● About this exercise
For the material below, the expected output is exactly the lines between the line holding "Screen dimensions: 1434x744" and the line holding "the page using", inclusive, with pictures left out.

● Stored data
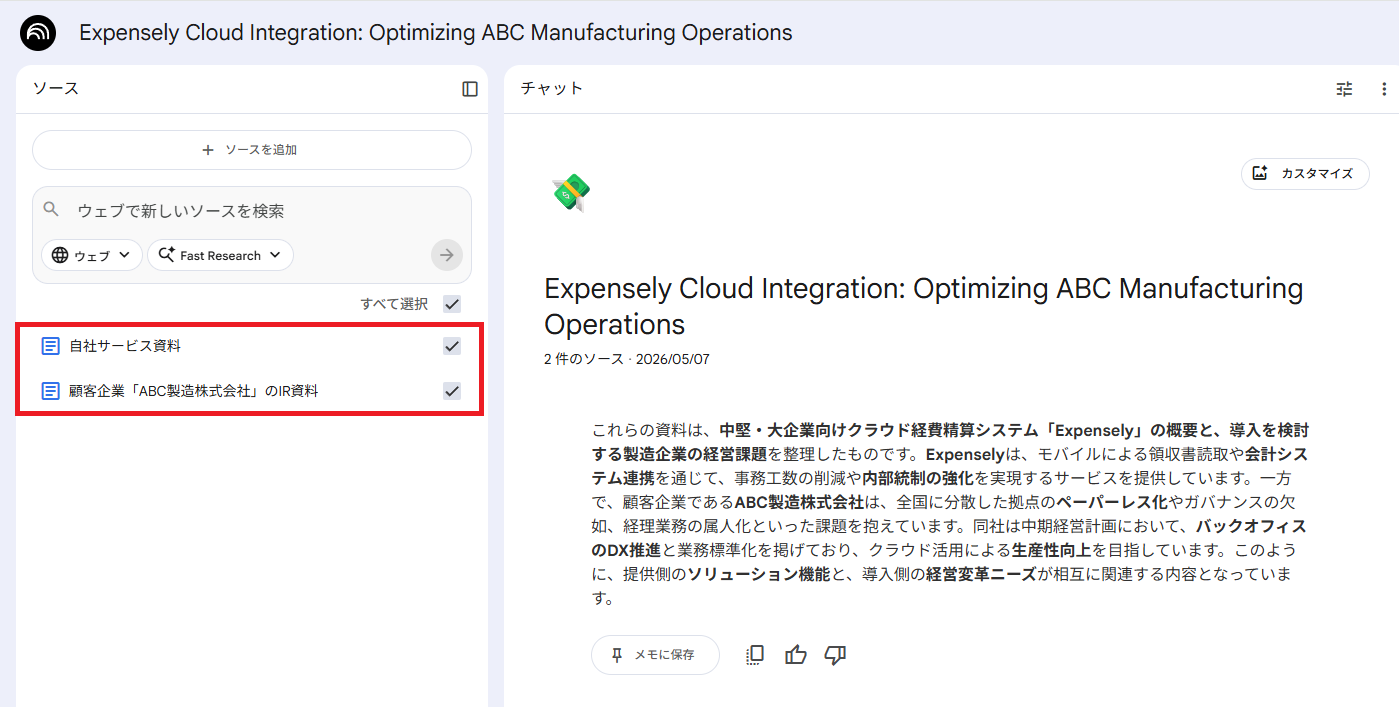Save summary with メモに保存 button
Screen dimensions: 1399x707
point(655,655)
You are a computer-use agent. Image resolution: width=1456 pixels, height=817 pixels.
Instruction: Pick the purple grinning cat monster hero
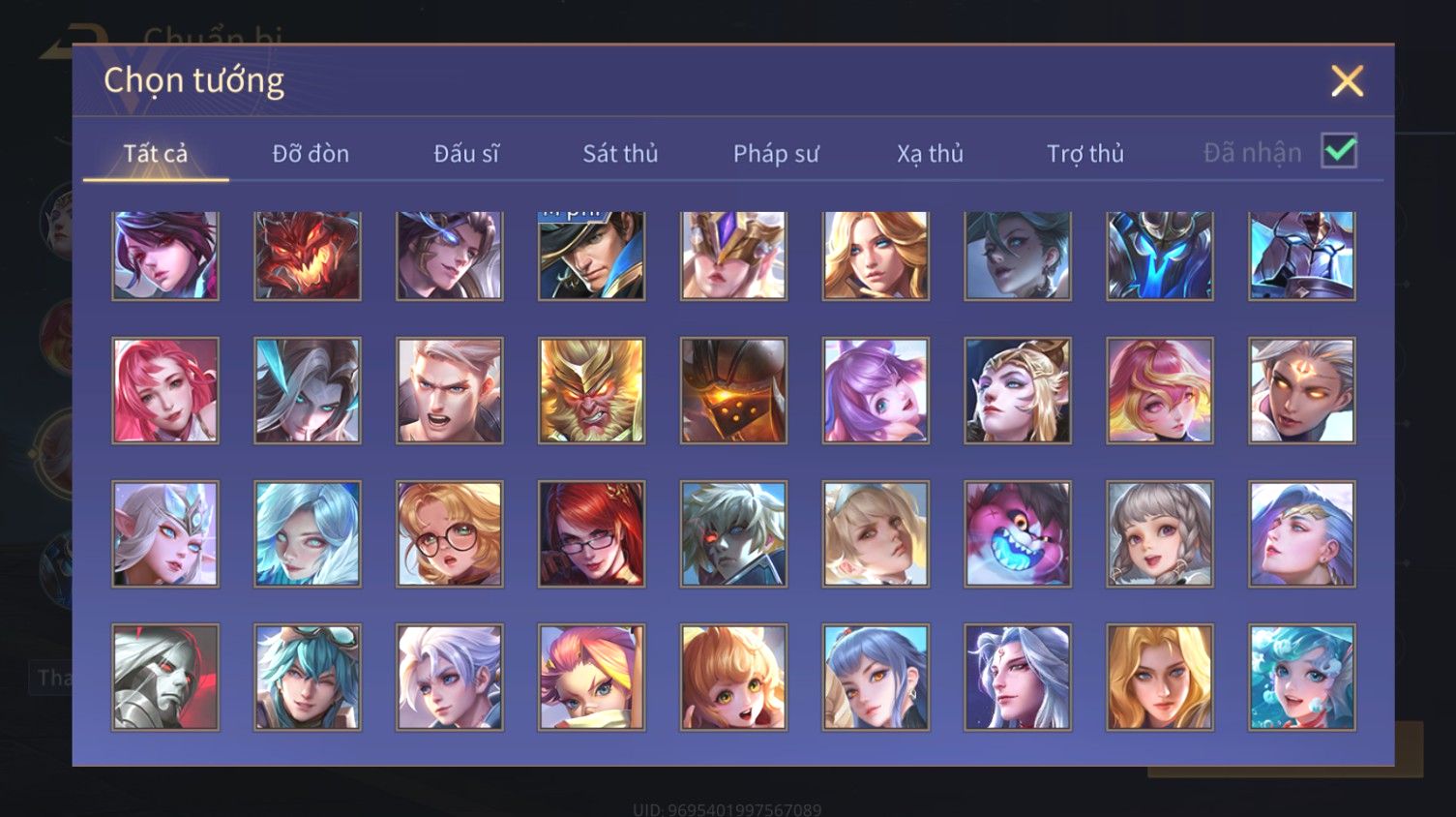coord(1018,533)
---
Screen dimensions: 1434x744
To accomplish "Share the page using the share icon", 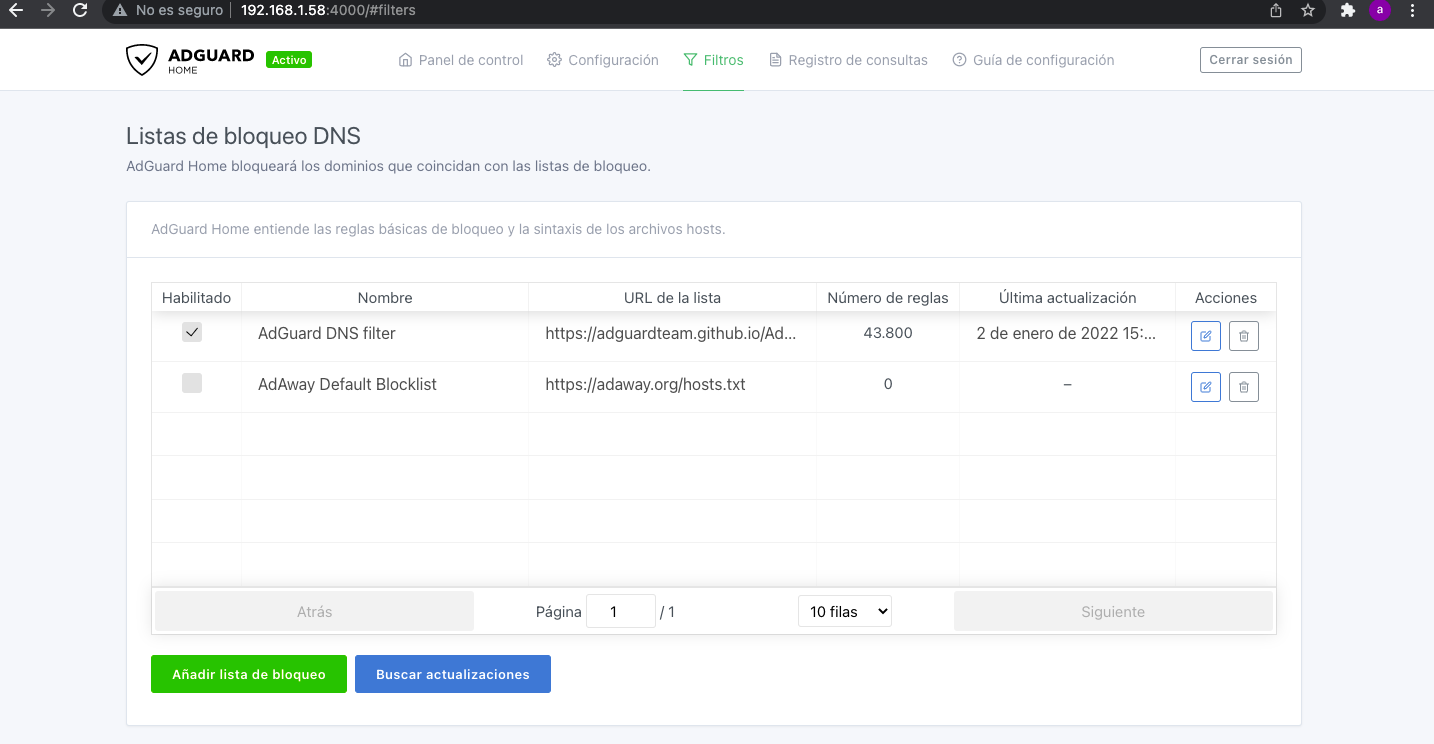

● Output
Screen dimensions: 1434x744
To accomplish "Share the page using the share icon", 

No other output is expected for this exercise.